An Intro to Graph Theory and Analysis using Tidygraph

Learn the basics of structuring and analyzing graph data in R from an experienced data scientist.

Joshua Limaye
Slalom Technology
9 min readMay 18, 2022

--

Photo by Conny Schneider on Unsplash

Data is synonymous with everything we do, and how that data is represented for analysis often takes on many forms. Most are familiar with the conventional representations of data. Tabular data includes a row for each observation and a column for each feature. Pixel values in a photo can help deduce its content. Vibrations in our voice help convert speech into text.

Another structured — and powerful — way of representing data is through a graph, opening the door to a library of highly-efficient algorithms we can use for analysis. This article covers the basics of graph theory, showing you several examples of how we can leverage it to perform graph analysis in R using the tidygraph package.

Graph theory

Formally, graph theory is the study of mathematical structures used to model pairwise relationships between objects. These pairwise relationships constitute a graph. While technical and concise, this definition may leave you wanting, so let me offer my own explanation.

Graphs are composed of two elements: nodes and edges. You can think of nodes as data nouns. If a node shares a relationship with another node, they’re connected by an edge. Think of edges as data adjectives that describe the relationship between nodes.

For example, a social network can be represented as a graph. Nodes represent individuals, and edges represent friendships between individuals. We can see below that Zoe and Tom are friends. In other words, we’ve represented the pairwise friendship between Tom and Zoe as a graph.

Social Network Graph

Tidygraph

Tidygraph is an R package developed by Thomas Lin Pedersen that allows us to represent data as a graph under the tidy framework. This gives us the freedom to interact with our graph using the popular dplyr verbs that are typically used to manipulate data frames. The mechanics of tidygraph leverage igraph — a popular network analysis library we can use to analyze our graph data.

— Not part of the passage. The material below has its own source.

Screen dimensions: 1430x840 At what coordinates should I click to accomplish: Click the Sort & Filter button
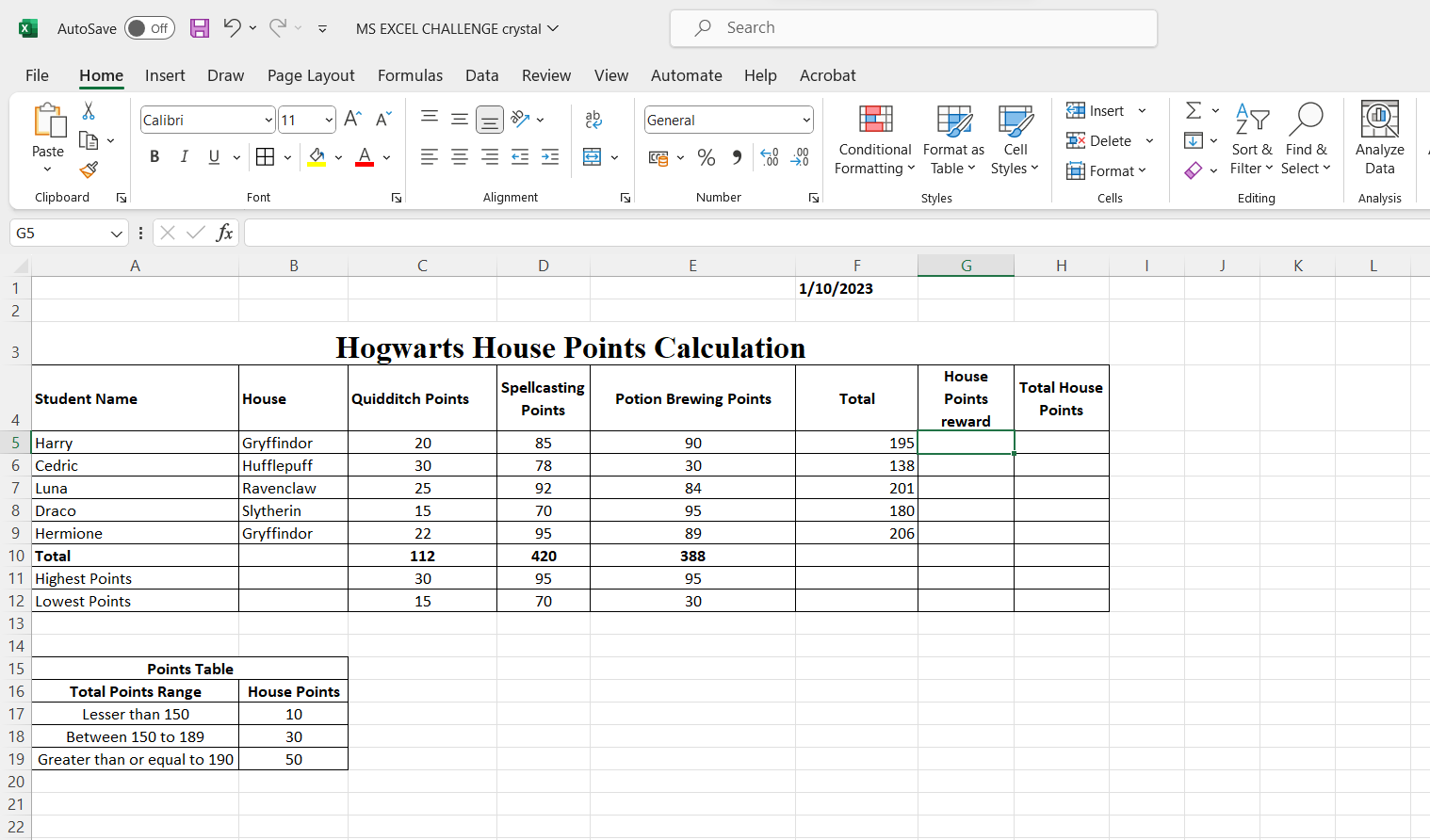(1252, 141)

To illustrate the fundamentals, let’s use an example wherein we want to model the relationships in a supply chain as a graph. First, let’s load the necessary libraries then create three data frames mapping the relationships between suppliers, producers, distributors, and customers.

#install packages if needed!!!
#install.packages('tidyverse')
#install.packages('tidygraph')
library(tidyverse)
library(tidygraph)
supplier_producer <- data.frame(
supplier = c('Supp. A', 'Supp. A', 'Supp. B',
'Supp. B', 'Supp. C', 'Supp. D'),
producer = c('Manuf. A', 'Manuf. B', 'Manuf. A',
'Manuf. C', 'Manuf. B', 'Manuf. D')
)
producer_distributor <- data.frame(
producer = c('Manuf. A', 'Manuf. A', 'Manuf. B',
'Manuf. B', 'Manuf. C', 'Manuf. D'),
distributor = c('Dist. A', 'Dist. B', 'Dist. B',
'Dist. C', 'Dist. B', 'Dist. C')
)
distributor_customer <- data.frame(
distributor = c('Dist. A', 'Dist. A', 'Dist. B',
'Dist. C', 'Dist. C', 'Dist. C'),
customer = c('Cust. A', 'Cust. B', 'Cust. C',
'Cust. C', 'Cust. D', 'Cust. E')
)

Next, let’s consolidate our three data frames into a single data frame. Notice that we rename our columns to use a “from-to” naming convention. This isn't required, but it’s a good idea to be explicit about the direction of the relationships between nodes (if there is one). Then let’s cast our data frame to a tidygraph graph object using the as_tbl_graph() function.

network_df <- rbind(
supplier_producer %>%
rename(from = supplier, to = producer),
producer_distributor %>%
rename(from = producer, to = distributor),
distributor_customer %>%
rename(from = distributor, to = customer)
)
network_grph <- as_tbl_graph(network_df)network_grph

The result is a single object composed of two data frames: a node data frame and an edge data frame. The node data frame contains the unique set of node names while the edge data frame contains the relationships between nodes. Notice that relationships are encoded with numeric IDs instead of node names. The numeric IDs correspond to the row numbers in the node data frame.

Graph Object Output

Because tidygraph graph objects support a tidy framework, we can easily apply dplyr operations to either of the data frames. Let’s add the numeric IDs to our node data frame.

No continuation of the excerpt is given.